Claude Opus 4.5 Scores Highest on Engineering Exam, Leads Agentic Benchmarks
Anthropic's Opus 4.5 exceeded all human candidates on the company's internal engineering exam, leads SWE-bench Verified, and introduces an effort parameter for speed optimization.
Maya Johnson
Anthropic released Claude Opus 4.5 on November 24, 2025, calling it the "best model in the world for coding, agents, and computer use." The claim is backed by numbers: it leads SWE-bench Verified, shows a 10.6% improvement over Sonnet 4.5 on the Aider Polyglot coding benchmark, and scored 29% higher on Vending-Bench for long-horizon tasks, according to Anthropic.
The Engineering Exam Result
The standout detail: Opus 4.5 exceeded all human candidates on Anthropic's internal engineering exam. This isn't a public benchmark designed for AI — it's the actual test Anthropic gives to engineering job applicants. The model outperformed every human who took it.
That's a different kind of milestone than benchmark leaderboards. It suggests the model has crossed a threshold where it can reliably perform professional-level software engineering work, not just solve isolated coding puzzles.
The Effort Parameter
Opus 4.5 introduced a new "effort parameter" that lets developers control the speed-capability tradeoff. Lower effort settings produce faster, cheaper responses for simple tasks. Higher settings enable deeper reasoning for complex problems. This makes Opus 4.5 more practical for production use where not every query needs maximum compute.

**Required action 1:** Condense the paragraph of the Opus 4.5 article that begins "Opus 4.5 introduced a new" into a short bulleted list, keeping its main facts.
**Required action 2:** According to the Opus 4.5 article, on what date did Anthropic release Claude Opus 4.5?
**Required action 3:** Carry the Opus 4.5 article forward from its final paragraph.
The records that follow come from a separate source.

Collected data entries:
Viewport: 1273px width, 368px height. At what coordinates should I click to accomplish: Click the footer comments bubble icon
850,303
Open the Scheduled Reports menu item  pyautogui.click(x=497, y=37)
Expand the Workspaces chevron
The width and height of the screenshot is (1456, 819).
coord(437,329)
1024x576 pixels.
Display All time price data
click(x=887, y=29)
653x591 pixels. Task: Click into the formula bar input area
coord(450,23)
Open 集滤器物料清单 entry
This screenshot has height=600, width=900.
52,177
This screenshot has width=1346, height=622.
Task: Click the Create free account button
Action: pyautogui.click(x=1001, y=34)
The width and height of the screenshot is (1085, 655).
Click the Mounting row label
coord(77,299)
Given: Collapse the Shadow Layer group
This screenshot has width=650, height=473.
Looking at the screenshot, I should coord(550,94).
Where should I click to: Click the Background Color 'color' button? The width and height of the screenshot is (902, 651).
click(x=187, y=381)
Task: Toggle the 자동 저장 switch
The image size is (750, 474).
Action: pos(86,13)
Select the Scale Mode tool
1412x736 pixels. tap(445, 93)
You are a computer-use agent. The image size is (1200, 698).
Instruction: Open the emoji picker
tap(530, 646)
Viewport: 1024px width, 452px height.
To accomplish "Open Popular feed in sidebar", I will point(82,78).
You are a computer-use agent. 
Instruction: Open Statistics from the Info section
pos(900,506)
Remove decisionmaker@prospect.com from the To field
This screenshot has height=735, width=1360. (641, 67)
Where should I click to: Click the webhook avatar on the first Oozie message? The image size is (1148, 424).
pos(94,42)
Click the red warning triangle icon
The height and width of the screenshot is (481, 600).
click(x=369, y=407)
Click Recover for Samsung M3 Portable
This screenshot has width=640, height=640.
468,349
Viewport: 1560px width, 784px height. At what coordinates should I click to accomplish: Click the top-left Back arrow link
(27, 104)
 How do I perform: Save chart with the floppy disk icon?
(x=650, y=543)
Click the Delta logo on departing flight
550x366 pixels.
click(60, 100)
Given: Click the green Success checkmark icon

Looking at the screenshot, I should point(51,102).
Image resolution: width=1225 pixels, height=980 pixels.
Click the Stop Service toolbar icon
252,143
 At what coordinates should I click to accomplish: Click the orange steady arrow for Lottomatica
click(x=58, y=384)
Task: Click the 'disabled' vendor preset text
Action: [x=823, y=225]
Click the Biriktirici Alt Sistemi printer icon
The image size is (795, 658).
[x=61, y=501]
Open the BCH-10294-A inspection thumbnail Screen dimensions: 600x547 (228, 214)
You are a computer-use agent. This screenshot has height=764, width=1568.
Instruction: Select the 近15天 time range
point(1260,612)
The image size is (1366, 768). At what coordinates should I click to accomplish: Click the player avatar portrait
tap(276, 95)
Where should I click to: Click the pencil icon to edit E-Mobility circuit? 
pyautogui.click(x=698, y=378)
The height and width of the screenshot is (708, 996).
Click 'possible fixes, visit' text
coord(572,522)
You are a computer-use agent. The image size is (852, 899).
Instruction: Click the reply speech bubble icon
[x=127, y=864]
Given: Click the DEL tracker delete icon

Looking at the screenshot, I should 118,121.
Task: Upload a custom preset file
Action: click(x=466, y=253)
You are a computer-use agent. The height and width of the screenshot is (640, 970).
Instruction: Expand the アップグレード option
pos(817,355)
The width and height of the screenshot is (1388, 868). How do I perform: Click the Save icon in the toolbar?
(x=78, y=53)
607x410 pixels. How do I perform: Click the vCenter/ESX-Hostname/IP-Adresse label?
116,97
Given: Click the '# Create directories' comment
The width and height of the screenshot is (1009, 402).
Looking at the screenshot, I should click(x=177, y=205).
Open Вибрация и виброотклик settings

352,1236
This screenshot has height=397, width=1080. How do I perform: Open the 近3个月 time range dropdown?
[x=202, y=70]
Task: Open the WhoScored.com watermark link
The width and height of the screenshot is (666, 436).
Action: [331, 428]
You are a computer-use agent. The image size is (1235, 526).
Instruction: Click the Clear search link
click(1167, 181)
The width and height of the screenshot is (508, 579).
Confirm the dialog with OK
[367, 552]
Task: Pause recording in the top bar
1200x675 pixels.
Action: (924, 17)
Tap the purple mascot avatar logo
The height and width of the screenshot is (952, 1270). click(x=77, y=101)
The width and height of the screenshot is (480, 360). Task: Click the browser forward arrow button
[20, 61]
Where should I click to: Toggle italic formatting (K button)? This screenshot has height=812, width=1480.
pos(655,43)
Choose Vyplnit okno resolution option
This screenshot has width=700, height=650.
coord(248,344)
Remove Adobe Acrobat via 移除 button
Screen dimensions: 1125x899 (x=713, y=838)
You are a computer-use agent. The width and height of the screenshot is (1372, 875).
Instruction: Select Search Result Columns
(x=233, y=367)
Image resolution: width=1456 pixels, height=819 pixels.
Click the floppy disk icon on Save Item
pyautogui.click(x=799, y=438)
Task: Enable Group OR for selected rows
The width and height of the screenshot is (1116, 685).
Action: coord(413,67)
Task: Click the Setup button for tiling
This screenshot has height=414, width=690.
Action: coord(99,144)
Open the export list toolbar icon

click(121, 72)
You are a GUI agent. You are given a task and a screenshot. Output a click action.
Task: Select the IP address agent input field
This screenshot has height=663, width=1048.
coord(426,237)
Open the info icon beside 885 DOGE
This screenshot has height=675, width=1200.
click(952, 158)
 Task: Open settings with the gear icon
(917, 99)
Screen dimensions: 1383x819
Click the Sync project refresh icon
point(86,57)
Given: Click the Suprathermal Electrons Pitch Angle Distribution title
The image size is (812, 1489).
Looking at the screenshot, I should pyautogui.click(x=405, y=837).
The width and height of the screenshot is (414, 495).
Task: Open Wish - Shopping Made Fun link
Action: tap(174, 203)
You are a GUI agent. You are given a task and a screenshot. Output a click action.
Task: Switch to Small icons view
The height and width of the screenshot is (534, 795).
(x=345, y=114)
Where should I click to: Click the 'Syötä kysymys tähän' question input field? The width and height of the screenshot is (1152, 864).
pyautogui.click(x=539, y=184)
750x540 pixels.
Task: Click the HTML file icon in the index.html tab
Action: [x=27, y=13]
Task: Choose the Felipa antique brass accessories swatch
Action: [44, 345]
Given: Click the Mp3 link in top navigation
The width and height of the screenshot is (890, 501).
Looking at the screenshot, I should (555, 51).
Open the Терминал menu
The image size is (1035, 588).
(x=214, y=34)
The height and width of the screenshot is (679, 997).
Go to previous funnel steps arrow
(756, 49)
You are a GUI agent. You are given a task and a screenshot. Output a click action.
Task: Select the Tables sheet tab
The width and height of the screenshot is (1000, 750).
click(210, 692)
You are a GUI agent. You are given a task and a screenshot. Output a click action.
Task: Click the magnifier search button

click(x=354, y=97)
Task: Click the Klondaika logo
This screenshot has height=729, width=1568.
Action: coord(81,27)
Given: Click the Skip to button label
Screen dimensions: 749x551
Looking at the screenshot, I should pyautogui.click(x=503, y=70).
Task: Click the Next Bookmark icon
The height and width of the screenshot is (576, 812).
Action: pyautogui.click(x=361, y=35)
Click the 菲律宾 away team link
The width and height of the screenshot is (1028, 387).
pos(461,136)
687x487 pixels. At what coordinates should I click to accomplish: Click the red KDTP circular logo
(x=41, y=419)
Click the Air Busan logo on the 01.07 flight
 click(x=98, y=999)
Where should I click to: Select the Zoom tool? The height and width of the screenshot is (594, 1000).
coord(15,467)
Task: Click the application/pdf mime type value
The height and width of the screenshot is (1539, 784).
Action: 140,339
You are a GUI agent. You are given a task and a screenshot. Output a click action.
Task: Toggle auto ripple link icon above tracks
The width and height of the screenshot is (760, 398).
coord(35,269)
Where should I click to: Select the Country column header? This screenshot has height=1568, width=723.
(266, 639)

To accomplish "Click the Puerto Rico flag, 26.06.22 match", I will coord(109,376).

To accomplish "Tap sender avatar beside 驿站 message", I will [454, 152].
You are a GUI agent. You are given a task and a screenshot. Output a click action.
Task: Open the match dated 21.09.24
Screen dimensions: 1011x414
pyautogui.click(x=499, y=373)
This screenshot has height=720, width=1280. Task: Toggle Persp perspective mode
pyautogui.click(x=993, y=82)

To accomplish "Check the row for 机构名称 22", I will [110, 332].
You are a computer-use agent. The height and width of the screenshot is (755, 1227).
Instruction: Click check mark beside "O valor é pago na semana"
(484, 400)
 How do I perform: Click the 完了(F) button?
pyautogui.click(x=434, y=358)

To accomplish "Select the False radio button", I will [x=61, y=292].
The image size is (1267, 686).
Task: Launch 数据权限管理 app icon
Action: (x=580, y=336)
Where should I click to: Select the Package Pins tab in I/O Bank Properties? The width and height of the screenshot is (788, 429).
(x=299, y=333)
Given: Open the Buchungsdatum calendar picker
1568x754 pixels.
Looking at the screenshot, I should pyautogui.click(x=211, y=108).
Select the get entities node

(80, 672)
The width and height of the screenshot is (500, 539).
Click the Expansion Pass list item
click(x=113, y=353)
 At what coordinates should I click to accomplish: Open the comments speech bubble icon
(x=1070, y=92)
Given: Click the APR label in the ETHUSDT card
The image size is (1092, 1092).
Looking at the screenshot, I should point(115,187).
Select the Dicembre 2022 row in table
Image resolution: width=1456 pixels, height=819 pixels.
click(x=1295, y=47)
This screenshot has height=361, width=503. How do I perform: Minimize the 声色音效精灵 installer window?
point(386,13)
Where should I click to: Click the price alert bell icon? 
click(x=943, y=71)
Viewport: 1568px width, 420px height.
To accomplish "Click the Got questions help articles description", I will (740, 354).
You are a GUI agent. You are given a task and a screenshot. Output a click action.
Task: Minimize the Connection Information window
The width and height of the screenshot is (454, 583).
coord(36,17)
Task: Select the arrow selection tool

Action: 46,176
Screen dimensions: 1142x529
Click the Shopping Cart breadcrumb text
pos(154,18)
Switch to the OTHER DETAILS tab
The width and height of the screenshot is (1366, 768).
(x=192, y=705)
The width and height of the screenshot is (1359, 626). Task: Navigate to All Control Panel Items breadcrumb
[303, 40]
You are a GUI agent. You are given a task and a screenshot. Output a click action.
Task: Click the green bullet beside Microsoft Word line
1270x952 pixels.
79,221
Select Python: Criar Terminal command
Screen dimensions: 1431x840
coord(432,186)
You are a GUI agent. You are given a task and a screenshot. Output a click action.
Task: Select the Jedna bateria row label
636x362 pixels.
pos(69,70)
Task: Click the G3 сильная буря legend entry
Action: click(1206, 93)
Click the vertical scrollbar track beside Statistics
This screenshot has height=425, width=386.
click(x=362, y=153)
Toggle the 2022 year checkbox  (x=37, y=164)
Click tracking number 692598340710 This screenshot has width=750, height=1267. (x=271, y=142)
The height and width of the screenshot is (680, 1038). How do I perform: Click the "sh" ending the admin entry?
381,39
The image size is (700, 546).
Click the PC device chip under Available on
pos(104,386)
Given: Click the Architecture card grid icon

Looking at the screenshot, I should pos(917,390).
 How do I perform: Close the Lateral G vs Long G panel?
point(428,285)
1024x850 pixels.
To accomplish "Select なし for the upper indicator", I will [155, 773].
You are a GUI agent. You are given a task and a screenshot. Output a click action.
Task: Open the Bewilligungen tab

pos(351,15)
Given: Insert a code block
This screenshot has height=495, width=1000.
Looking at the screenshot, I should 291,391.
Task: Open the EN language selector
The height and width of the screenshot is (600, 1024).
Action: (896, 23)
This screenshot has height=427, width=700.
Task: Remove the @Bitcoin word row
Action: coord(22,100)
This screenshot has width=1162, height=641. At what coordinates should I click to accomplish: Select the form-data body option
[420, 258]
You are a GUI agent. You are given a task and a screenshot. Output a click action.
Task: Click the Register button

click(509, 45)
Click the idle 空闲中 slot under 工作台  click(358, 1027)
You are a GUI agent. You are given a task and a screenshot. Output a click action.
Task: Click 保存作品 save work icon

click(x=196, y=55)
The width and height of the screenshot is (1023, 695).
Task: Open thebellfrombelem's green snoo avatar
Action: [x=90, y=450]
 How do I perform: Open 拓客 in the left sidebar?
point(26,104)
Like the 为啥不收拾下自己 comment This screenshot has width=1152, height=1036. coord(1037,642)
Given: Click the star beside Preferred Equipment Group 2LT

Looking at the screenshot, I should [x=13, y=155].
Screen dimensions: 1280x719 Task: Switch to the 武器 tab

**Exercise answer 1:**
- Opus 4.5 added an "effort parameter" that lets developers control the tradeoff between speed and capability.
- Lower effort settings give faster, cheaper responses for simple tasks.
- Higher effort settings allow deeper reasoning for complex problems.
- This makes the model more practical for production use, where not every query needs maximum compute.

**Exercise answer 2:** November 24, 2025.

**Exercise answer 3:**
Desktop App With Parallel Agent Sessions
The release included desktop app support with parallel agent sessions — multiple Claude agents running simultaneously on different tasks. This is a preview of the multi-agent architecture that would later become agent teams in Opus 4.6.
Pricing and Context
Opus 4.5 costs $5/$25 per million tokens — a significant drop from Opus 4's $15/$75. The 200K context window and 64K max output match Sonnet 4.5. Model ID: claude-opus-4-5-20251101.
For comparison: GPT-5 launched in August at competitive pricing, and Gemini 3 Pro was about to ship. The LLM market was entering its most competitive period, with three strong contenders releasing frontier models within weeks of each other.
Our Take
The pricing restructure is the real story here. Opus dropped from $15/$75 to $5/$25 — a 67% price cut — while getting significantly better. That's Anthropic acknowledging that the Opus tier needs to be accessible enough for production use, not just occasional hard problems. The effort parameter makes this practical: you can run Opus at low effort for routine work and high effort for the hard stuff, keeping costs manageable.
FAQ
How much does Claude Opus 4.5 cost?
Opus 4.5 costs $5 per million input tokens and $25 per million output tokens. This is a 67% reduction from Opus 4's pricing of $15/$75. The model ID is claude-opus-4-5-20251101.
What is the effort parameter? The effort parameter lets developers control how much reasoning Opus 4.5 applies to each request. Lower settings produce faster, cheaper responses for simple tasks, while higher settings enable deeper reasoning for complex problems.
How does Opus 4.5 compare to Sonnet 4.5? Opus 4.5 scores 10.6% higher on the Aider Polyglot benchmark and 29% higher on Vending-Bench for long-horizon tasks. However, Sonnet 4.5 at $3/$15 offers excellent value for tasks that don't require maximum capability.
Did Opus 4.5 really beat all human engineers? Yes, according to Anthropic, Opus 4.5 exceeded all human candidates on the company's internal engineering exam — the same test used for hiring decisions. This is the actual Anthropic engineering interview, not a standardized benchmark.